**Text block:**
It was perhaps appropriate that a bombshell piece of news about a familiar name in theme parks landed on July 4. Six Flags, say reports, is headed for financial trouble.
Information carried in several sources noted that Six Flags Entertainment, which operates 27 parks across North America, is characterized as a “debt-heavy business,” since it has historically relied on debt financing to invest in capital projects like new rides at its properties, and the cash flow constraints during the pandemic made its leverage more severe.
And while a nationwide recession may or may not happen, it is worth noting that theme parks are considered consumer discretionary, meaning they are viewed by families as non-essential expenditures typically cut in a bad economy. It is worth noting that Six Flags Entertainment went bankrupt in 2009 (following the 2007 recession) after struggling to refinance $2.4 billion in debt.
While this is unlikely to make a visible difference to youth athletes who are visiting a Six Flags in the area where they are competing, there have been some changes to the park’s pricing structure itself. Back in mid-May, Yahoo! News noted that Six Flags had done away with its unlimited dining pass after a series of videos appeared in the past few months on TikTok, showing people how to take advantage of the feature and obtain thousands of dollars’ worth of food; this ultimately cost the company money and resulted in clogged lines at food service locations, generating complaints from customers.
Some good news for patrons of Six Flags, however, is that the parks will be increasing accessibility for all guests, including debuting new harnesses in roller coasters for guests with limited mobility, as well as becoming a Certified Autism Center, making it more accessible to those with sensory processing issues.
Vice president for public safety and risk management, Jason Freeman noted, “Six Flags is synonymous with thrills, but safety and inclusivity is the cornerstone of everything we do. We are proud to implement these key, new safety programs that bring thrills within reach for all guests.”

**Entries supplied:**
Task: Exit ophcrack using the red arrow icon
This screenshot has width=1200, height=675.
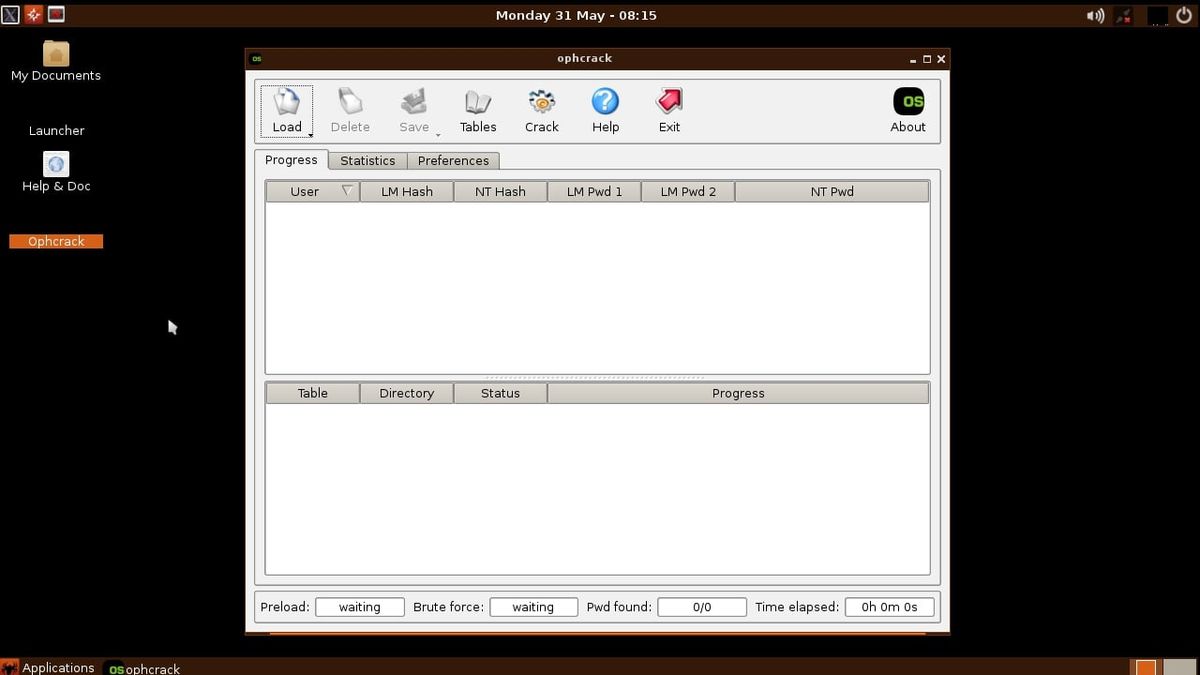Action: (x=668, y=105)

==

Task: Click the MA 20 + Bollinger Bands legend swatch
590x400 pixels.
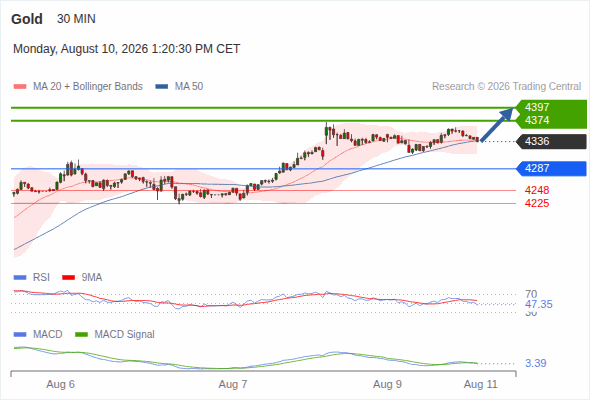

**Requirement:**
Continue the article about Six Flags' financial trouble and accessibility changes from where it stops.

**Result:**
But while Six Flags battens down the hatches to deal with its financial headwinds, the outlook for other theme parks, amusements and water parks is better.
HospitalityNet, for example, noted in April that attendance was returning to pre-pandemic levels at waterparks. 2022 is expected to bring a number of expansions and new developments, including some large-scale projects. A number of larger developments are planned for 2023 and beyond at waterparks and surf parks throughout North America. (There are challenges, however; increases in wages and the labor shortage, as a shortage of lifeguards has been an ongoing problem, will both impact operations in 2022).
At theme parks, well, the site Blooloop had the best headline: “Theme Parks Poised to Bounce Back.” The reporter listed individuals entertainment corporations, including Cedar Fair, SeaWorld Entertainment, Universal Studios and the Walt Disney Company, among others, and examined business forecasts. Overall, results were promising, Blooloop noted:
“Across the board, the early performance results are fairly consistent. Virtually every property is either seeing early rises in revenue or rises in advance ticket and season pass sales or is anticipating higher than normal attendance levels. This is alongside what seems to be a clear pent-up guest demand for the theme park experience.
If guests leave satisfied, this means that they are more likely to plan a return visit in the future. As a result, the future could be bright indeed for years to come. But if guests encounter too many difficulties, such as overcrowded parks mixed with understaffing issues and higher than expected costs, they may leave feeling frustrated with the experience, and may not be as likely to return quite so quickly.”
The bounceback of theme parks, water parks and similar attractions has been studied in-depth by researchers, even becoming the subject of white papers and reports.
The importance of having attractions that can be visited by youth athletes has been cited by numerous event owners as being a key factor in choosing sites for tournaments. Attractions (one example is theme parks) can encourage families to spend extra time in a city and increases the economic impact of the event overall.